García's 22 RBI are the most ever in a single postseason and he also set the single-series record with 15 RBI against the Houston Astros in the Championship Series. His eight homers are tied for the second-most ever in a single postseason, two fewer than Randy Arozarena had in 2020, with at least three games left in the World Series. Arozarena had 86 plate appearances that postseason. García currently has only 64.
"He's done such a great job of (staying in control of his at-bats)," Rangers manager Bruce Bochy said after Game 1 against the D-backs. "We saw him in the last series. We saw him toward the end of the season. And he's doing such a great job of controlling his emotions, so to speak, where he's not over-swinging and he's staying under control. That's fun to watch when he does that."
Controlling at-bats was not always a strength of García's. He has been a free swinger most of his career, so while he brought immense power to the plate, pitchers could exploit his aggressiveness and get him to chase out of the zone. That is no longer the case. García does not expand the zone nearly as much as he did earlier in his career. A graph is worth a thousand words:
García's improved discipline is most notable against non-fastballs. A year ago, he swung at 45.7% of the breaking balls and offspeed pitches he saw outside the strike zone. This year, that's down to 31.5%, a tick better than the 32.0% MLB average. Among qualified hitters, only teammate Nathaniel Lowe cut his chase rate more than García from 2022 to 2023. Bochy saw this coming in spring training too.
"I didn't know Adolis until I came here this spring and I saw him chase one slider, and it might have been a pitch he chased a lot, but he's shown good discipline at the plate, so I haven't seen it. That's why I like to form my own evaluation until I see these guys," Bochy told SI.com in March. "... I've seen a guy this is not what you might read in the report or his evaluation. He is throwing out really good at-bats. His discipline has been very good this spring. That's what's impressed me about him."
García's improved plate discipline was on display not during his walk-off homer in Game 1, but during his third-inning walk against Zac Gallen. Gallen executed a good curveball below the zone in a 2-2 count -- his curveball had a stellar 40.6% swing-and-miss rate in 2023 -- but García didn't flinch. Then he took a 3-2 changeup in the dirt to work a walk that loaded the bases.

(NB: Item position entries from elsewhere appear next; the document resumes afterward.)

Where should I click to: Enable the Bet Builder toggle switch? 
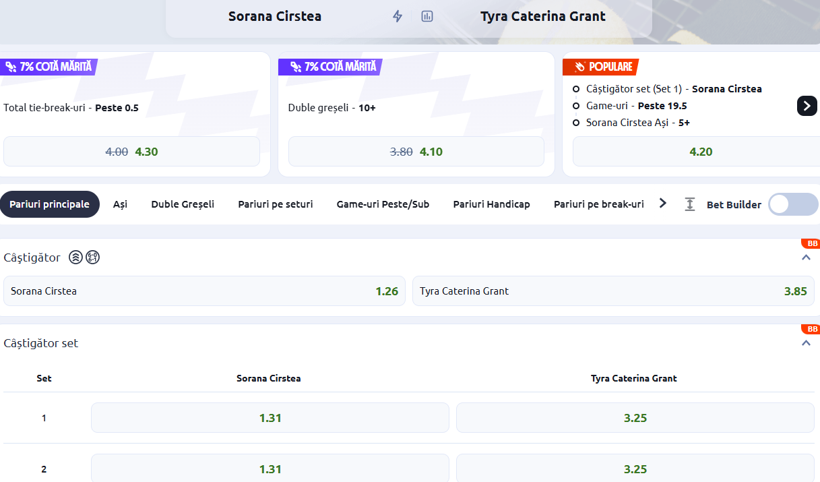tap(793, 204)
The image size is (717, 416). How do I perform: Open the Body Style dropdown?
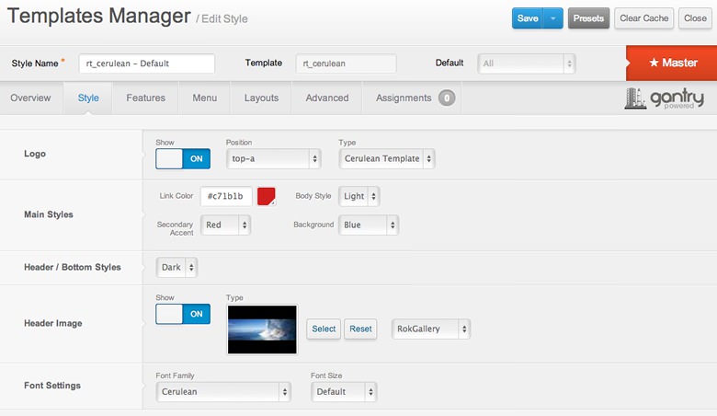pos(359,196)
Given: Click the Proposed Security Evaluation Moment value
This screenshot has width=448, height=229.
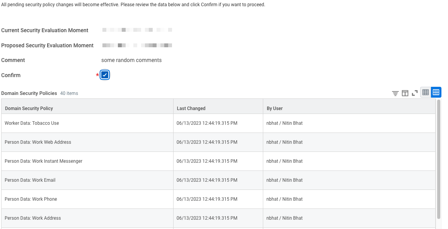Looking at the screenshot, I should (x=137, y=45).
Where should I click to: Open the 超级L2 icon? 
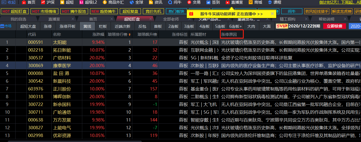[x=81, y=2]
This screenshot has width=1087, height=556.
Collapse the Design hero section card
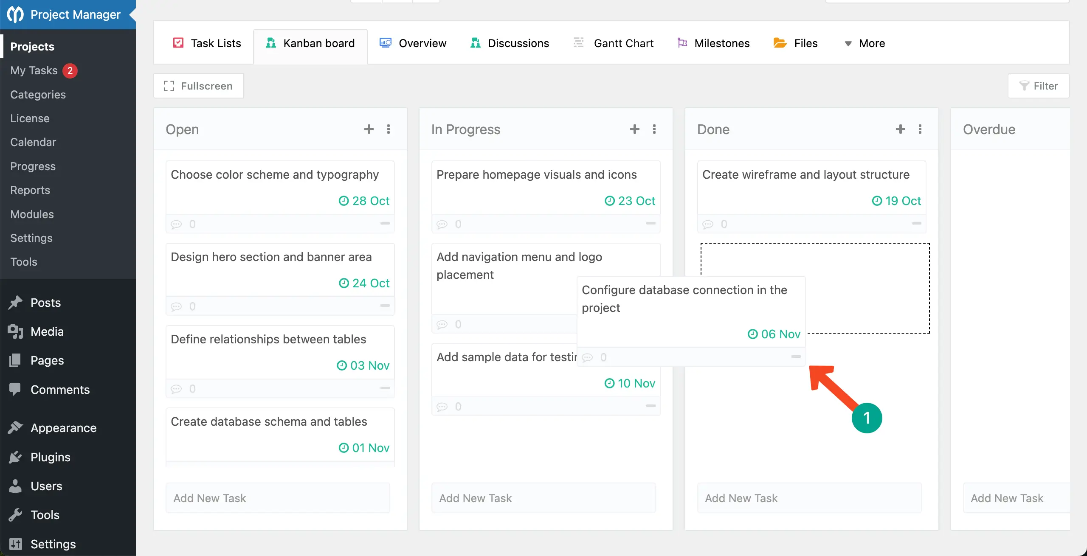point(385,306)
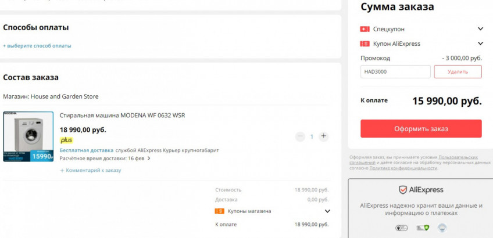Click the red Спецкупон coupon icon
493x238 pixels.
pos(365,29)
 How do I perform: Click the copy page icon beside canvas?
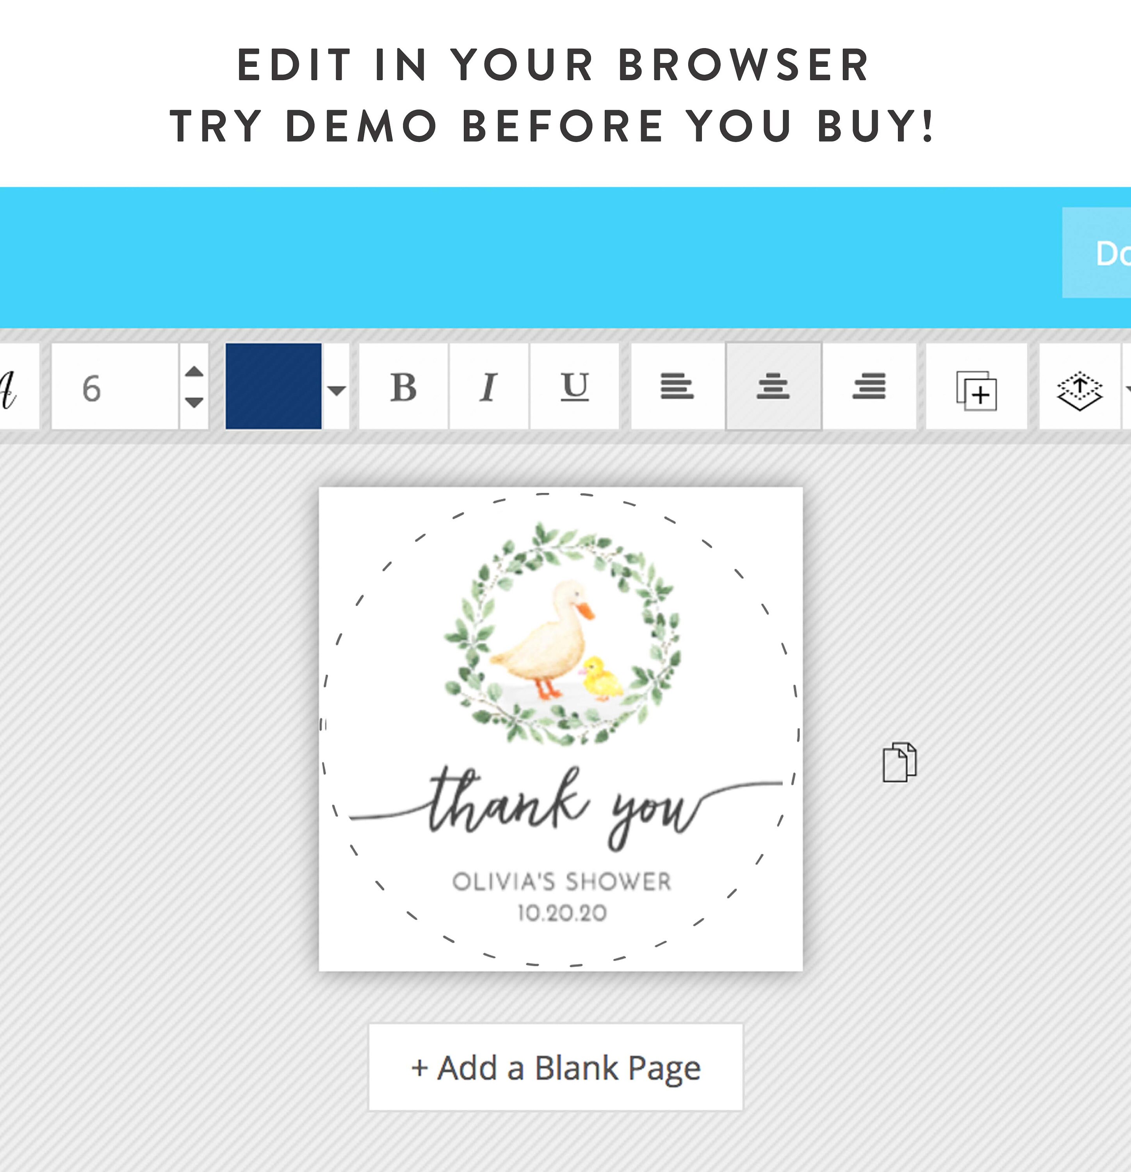(900, 762)
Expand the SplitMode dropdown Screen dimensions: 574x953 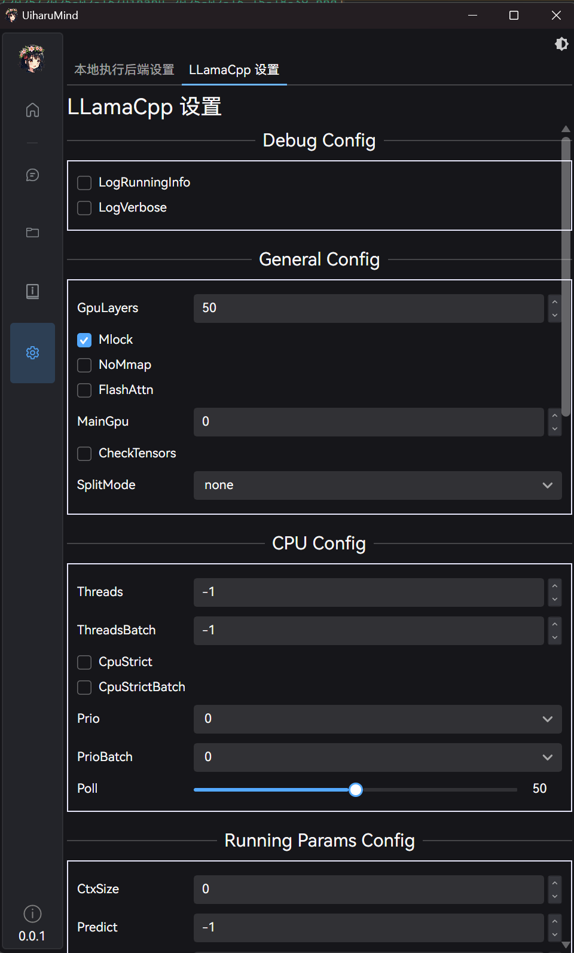(x=377, y=485)
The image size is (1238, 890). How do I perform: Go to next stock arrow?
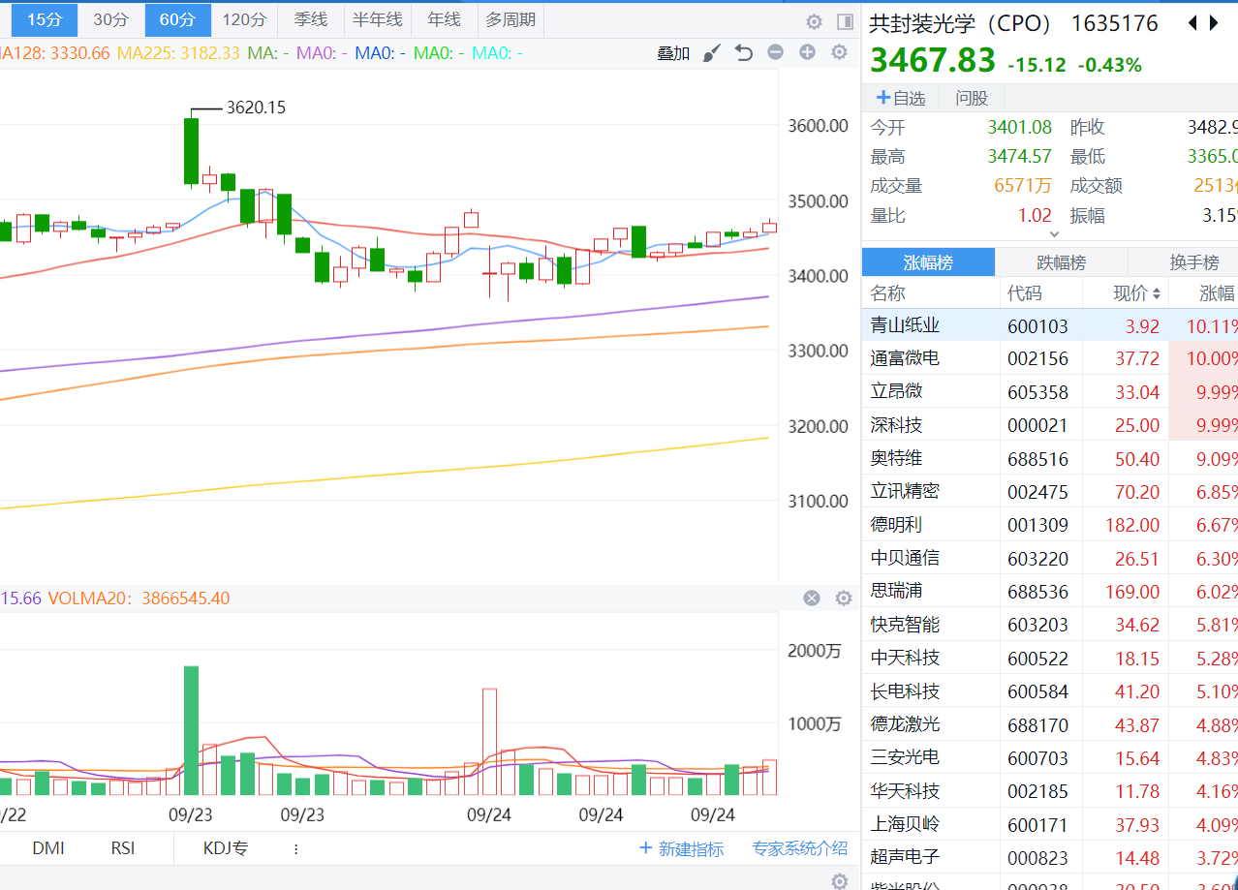point(1215,23)
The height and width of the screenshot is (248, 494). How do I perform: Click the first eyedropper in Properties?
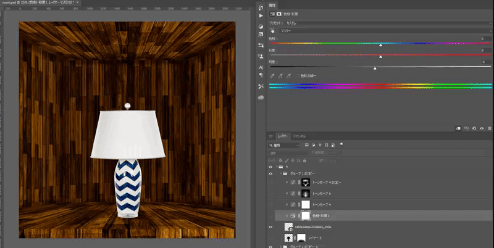point(272,75)
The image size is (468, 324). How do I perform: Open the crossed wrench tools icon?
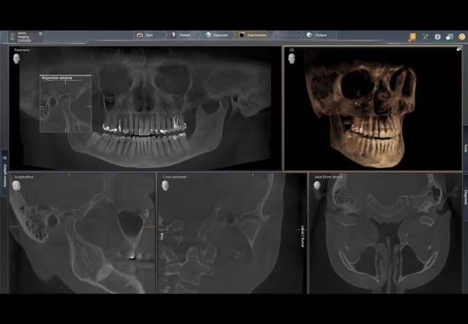pyautogui.click(x=425, y=36)
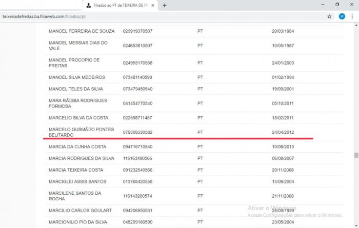Viewport: 359px width, 228px height.
Task: Click the tab's person favicon
Action: (x=89, y=5)
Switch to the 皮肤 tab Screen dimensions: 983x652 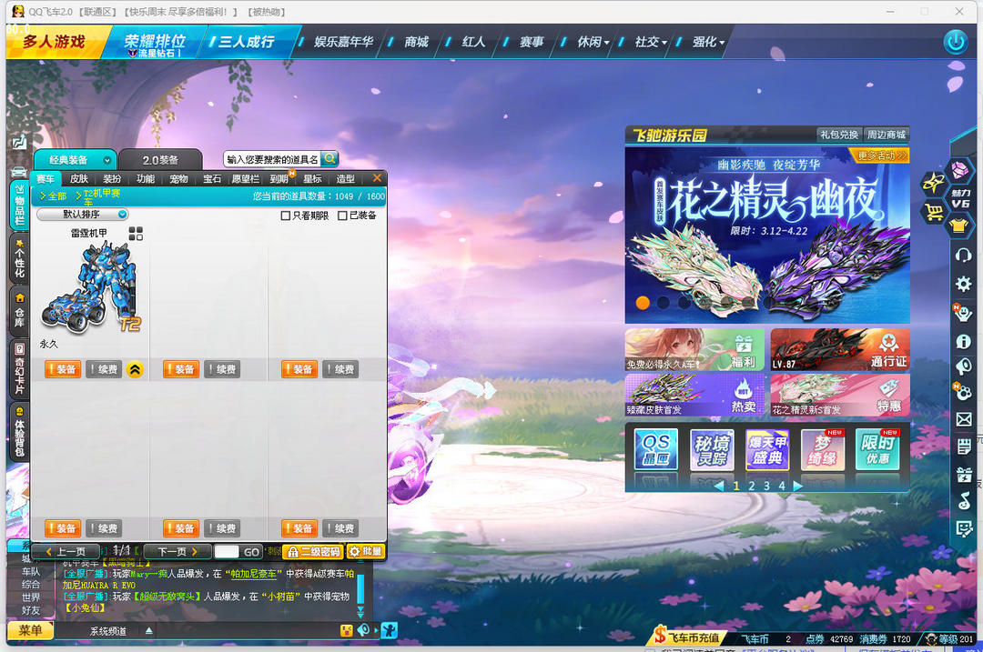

Mitch Garver followed with a walk of his own, which forced in the game-tying run. In the past, García was vulnerable to two-strike curveballs exactly like the one Gallen threw. This season, he's done a much better job of not only being competitive in two-strike counts, but doing damage with two strikes. Here are García's numbers in two-strike counts:
OPS | Chase % | Swinging strike % | |
---|---|---|---|
2021-22 | .522 | 49.7% | 22.1% |
2023 | .611 | 36.1% | 17.6% |
MLB average | .527 | 39.0% | 15.0% |
García turns 31 in March, so he's not a young kid by baseball standards. Plate discipline and swing decisions are difficult to improve to start with, and especially so when a player is this deep into his career. The biggest plate discipline gains typically come when the player is in the 18-24 range. Improving plate discipline as much as García has at this stage of his career is uncommon and impressive.
The Rangers are fortunate they still have García -- they put him on waivers in February 2021 and any team could have claimed him, but didn't -- but you need a little luck along the way to build a pennant-winner. García's much improved approach is not luck though. He has worked at it for years and it is the result of hard work and good coaching, and now he's shining on the game's biggest stage.
"First of all, thanks to God who has been there with me since Day 1, has helped me throughout this process," García said after World Series Game 1. "And also hard work and effort that I've put in to try to get to this point."